То была своего рода акция милосердия, на которые самодеятельные пииты, члены городского литобъединения, согласились без энтузиазма: ну зачем этим божьим одуванчикам стихи! Что понимали они в изящной словесности! Не скажите… Обитатели скорбного дома тянулись и тянулись со скамеечками в руках в залитый утренним солнцем асфальтированный дворик, и реакция их оказалась, к приятному удивлению гостей, живой, быстрой и благодарной. Смеялись, когда юный К-ов читал злободневные юмористические стишки, причем улавливали оттенки, которые подчас не замечали куда более молодые. Просто они, молодые, понял впоследствии К-ов, уже перешагнувший рубеж зрелости и медленно катящийся под гору (или, напротив, восходящий в гору?), – просто молодые были слишком замотаны делами и заботами, слишком оглушены гулом повседневности, а эти уже отдалились, уже тишина сомкнулась над их седыми головушками, и те редкие звуки, что еще проникали сюда, воспринимались ими остро, ясно и доверчиво.

В несколько рядов сидели они, смирные, как школьники, и, как школьники, похожие друг на друга, похожие не внешне – хотя, конечно, и внешне тоже (на многих белели панамочки), – а внутренней своей собранностью, своей обособленностью от большого мира, в который они с любопытством всматривались издали.
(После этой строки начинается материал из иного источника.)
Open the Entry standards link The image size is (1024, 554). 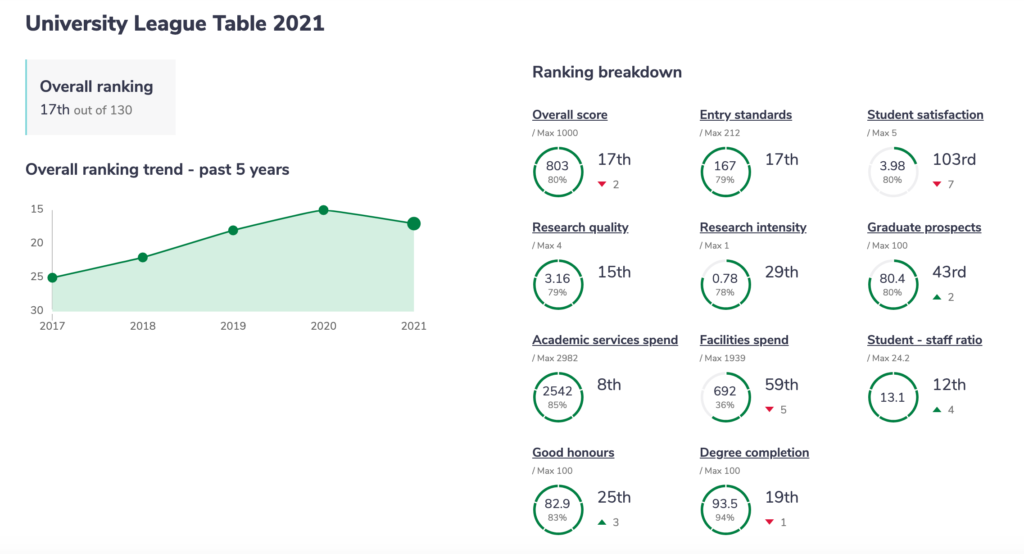point(745,115)
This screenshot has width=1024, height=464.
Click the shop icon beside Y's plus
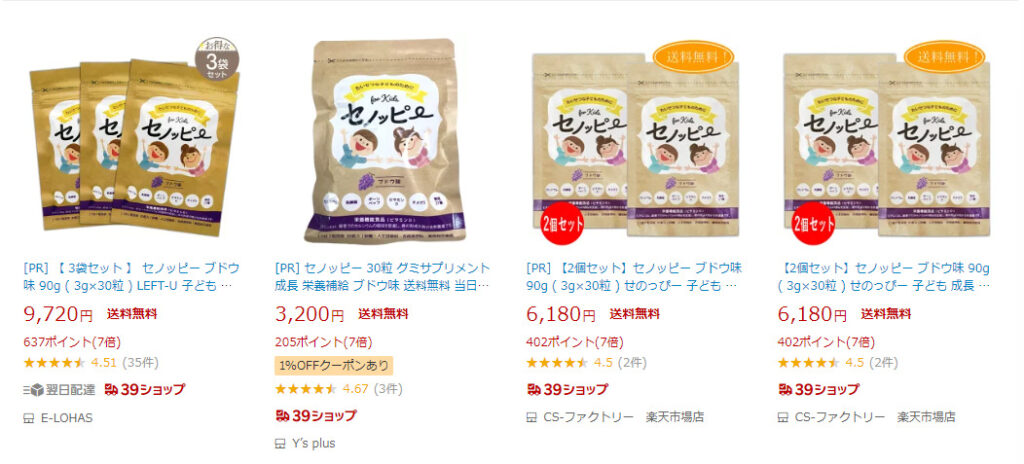click(280, 444)
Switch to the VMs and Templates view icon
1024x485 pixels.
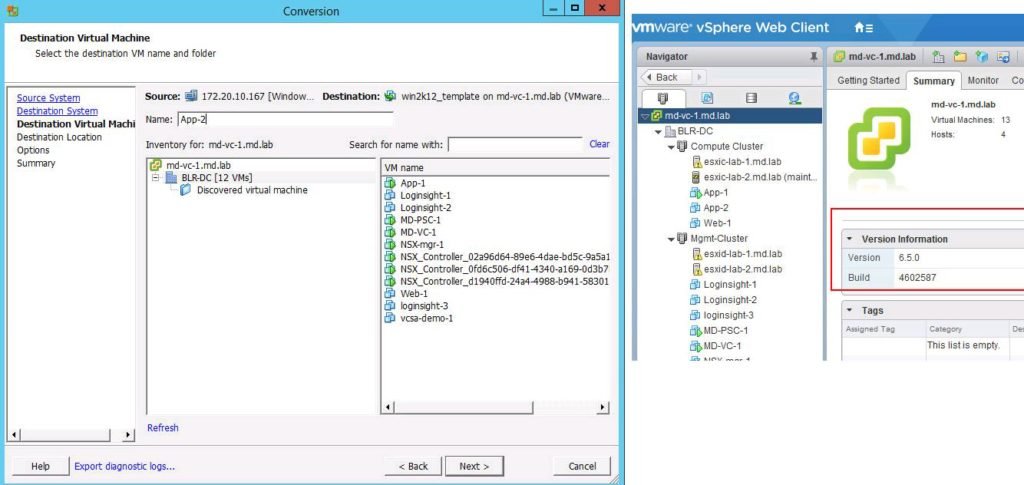(707, 98)
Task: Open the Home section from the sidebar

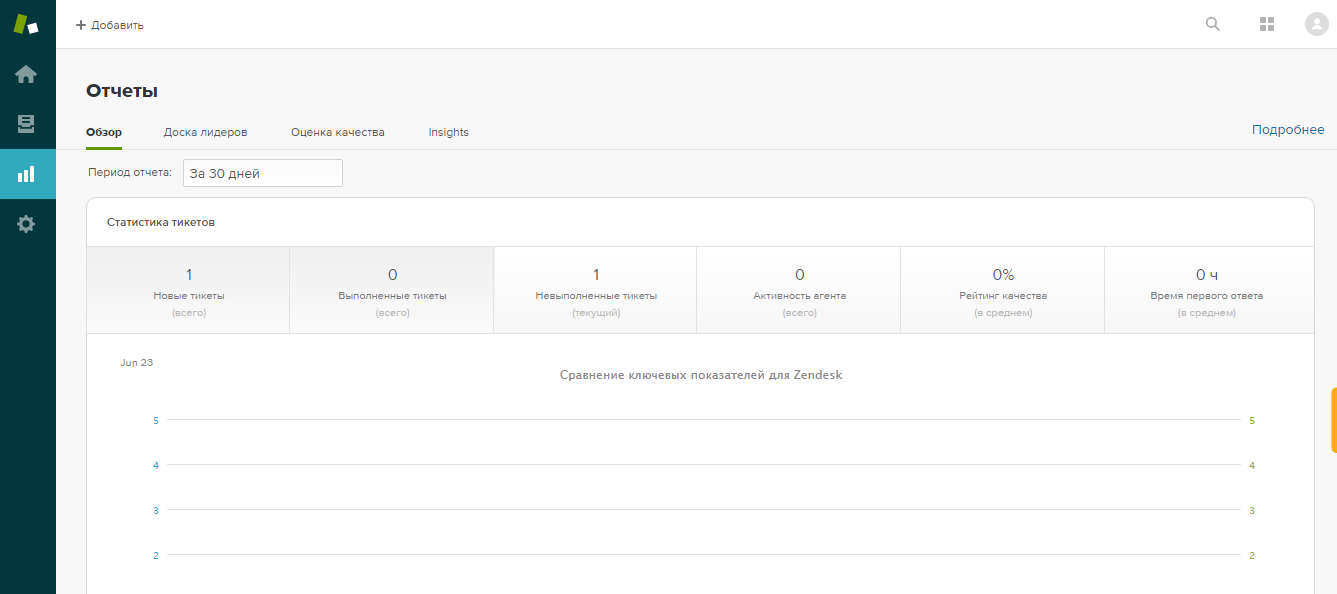Action: (27, 73)
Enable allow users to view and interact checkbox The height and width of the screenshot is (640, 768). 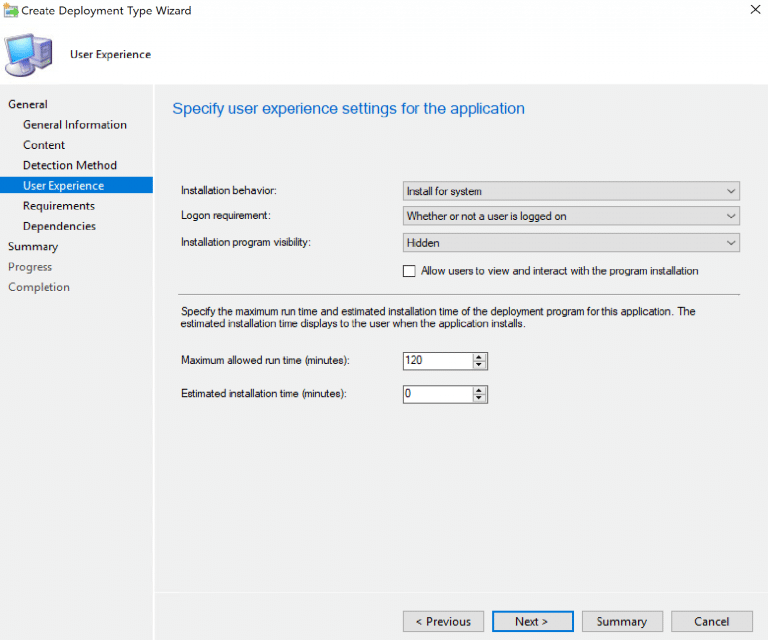tap(408, 271)
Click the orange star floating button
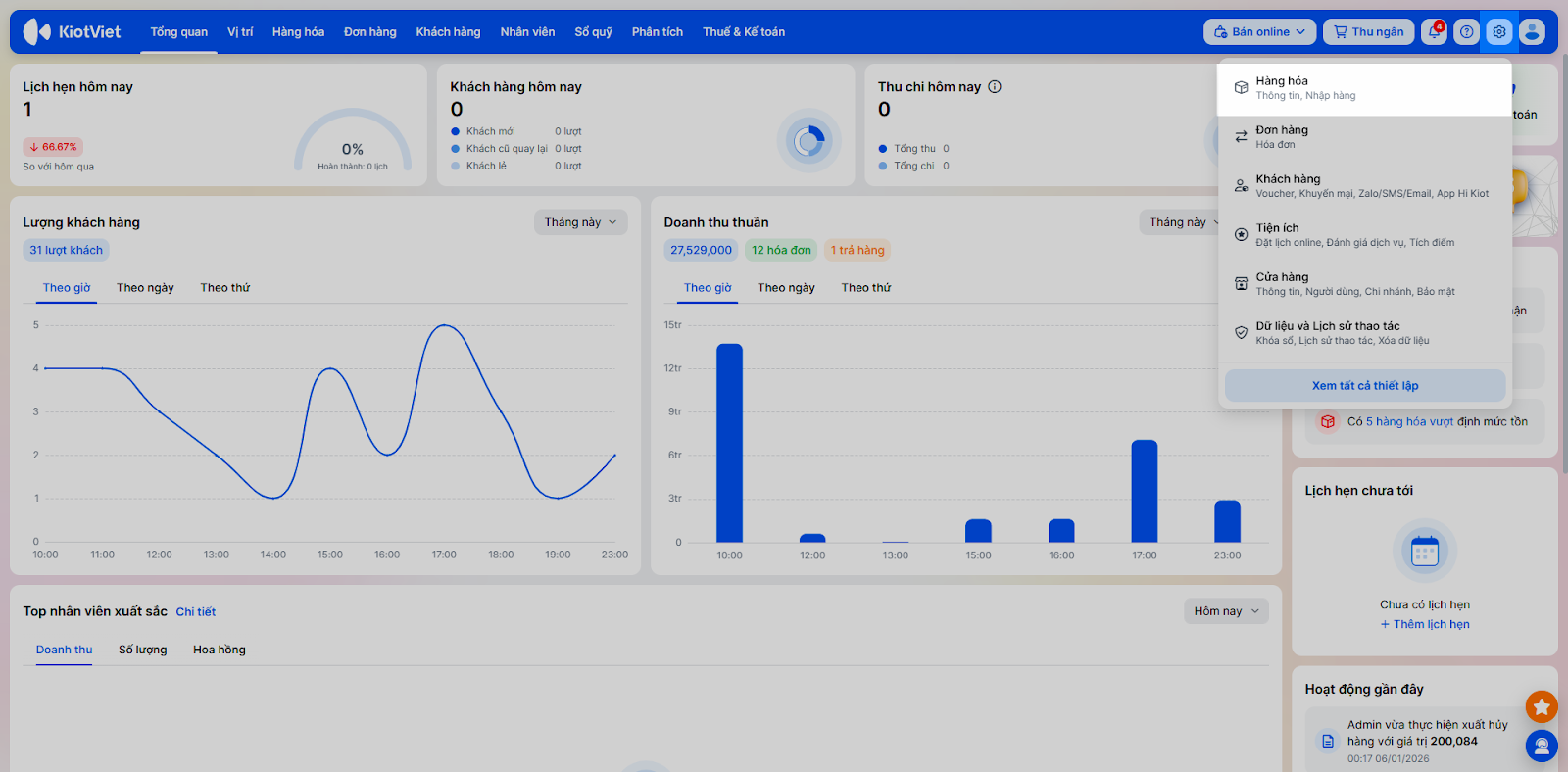The width and height of the screenshot is (1568, 772). pyautogui.click(x=1541, y=705)
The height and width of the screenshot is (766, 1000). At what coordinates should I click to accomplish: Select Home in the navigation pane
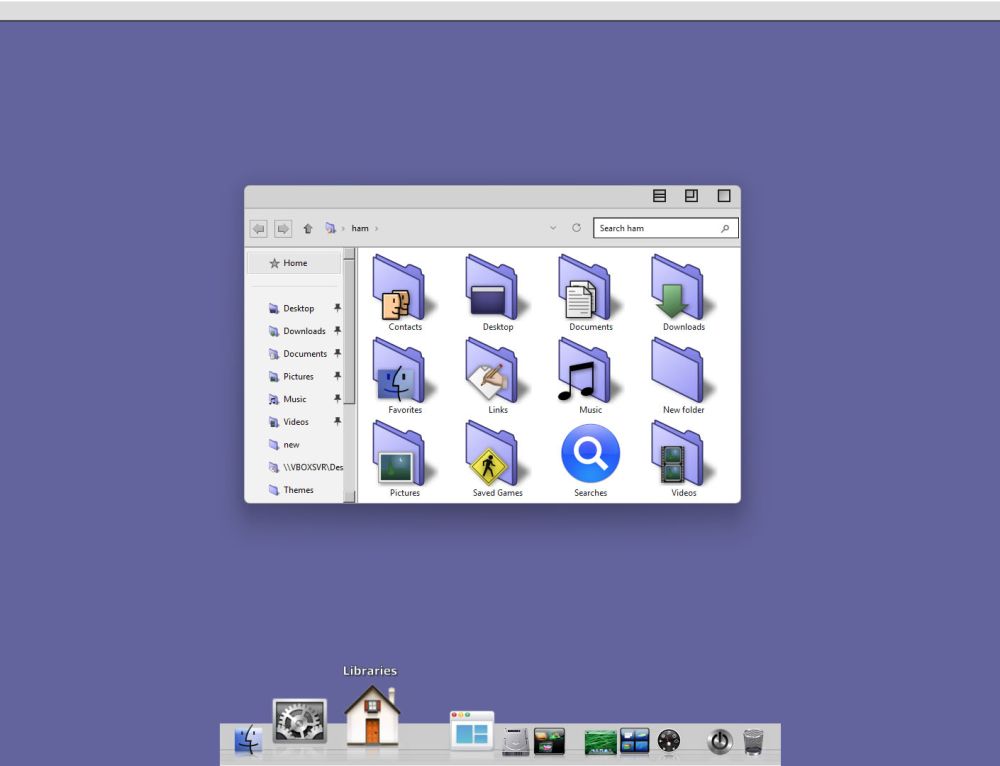coord(295,263)
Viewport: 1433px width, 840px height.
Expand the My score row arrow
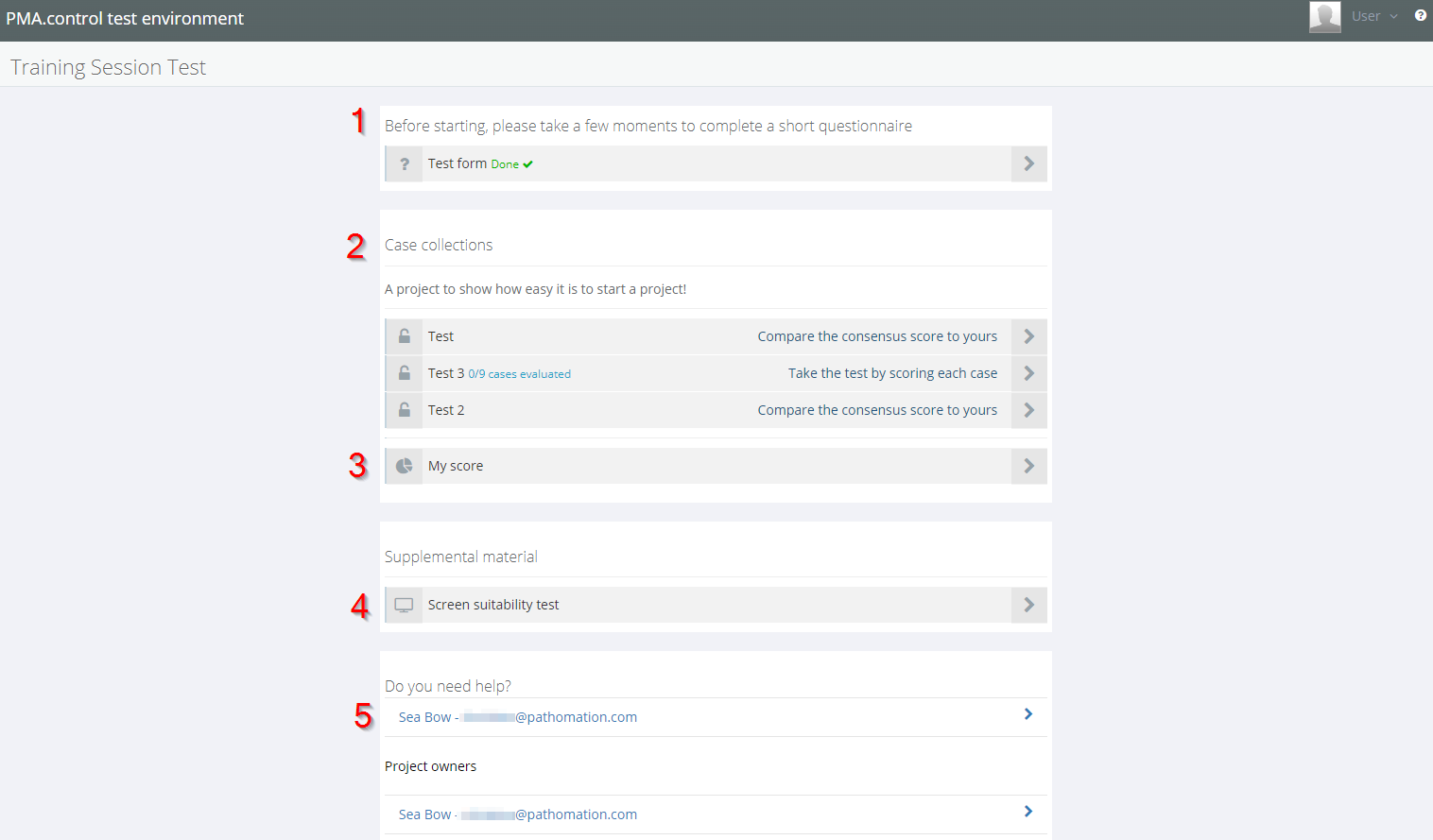1028,466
К-ов, слегка пораженный этой неотличимостью друг от друга старых людей, Савельевну тем не менее признал сразу – быть может, потому, что на ней была не панамка, а рыжая меховая шапочка, знакомая ему еще по той, прежней жизни, когда они, босоногие разбойники, с истошным криком: "Йод с молоком! Йод с молоком!" – проносились, точно торпеды, под ее распахнутым, с белыми занавесочками, оконцем. Но это еще что! Сколько раз, подкараулив ее где-нибудь на улице, сообщали: "Бабушка, у вас дом горит!" – и она, простодушная, как ребенок, верила. Всполошившийся взгляд метался от лица к лицу с наивным, детским каким-то испугом. На ногах, запомнилось ему, были стоптанные фетровые ботики, еще довоенные. Торопливо семенила по мокрому после дождя щербатому, в буграх и ранах, асфальту, тоже довоенному, в лужи плюхала, после чего стучала ногами, стряхивая с ботиков воду, а маленькие дикари плясали вокруг, прыская и кривляясь.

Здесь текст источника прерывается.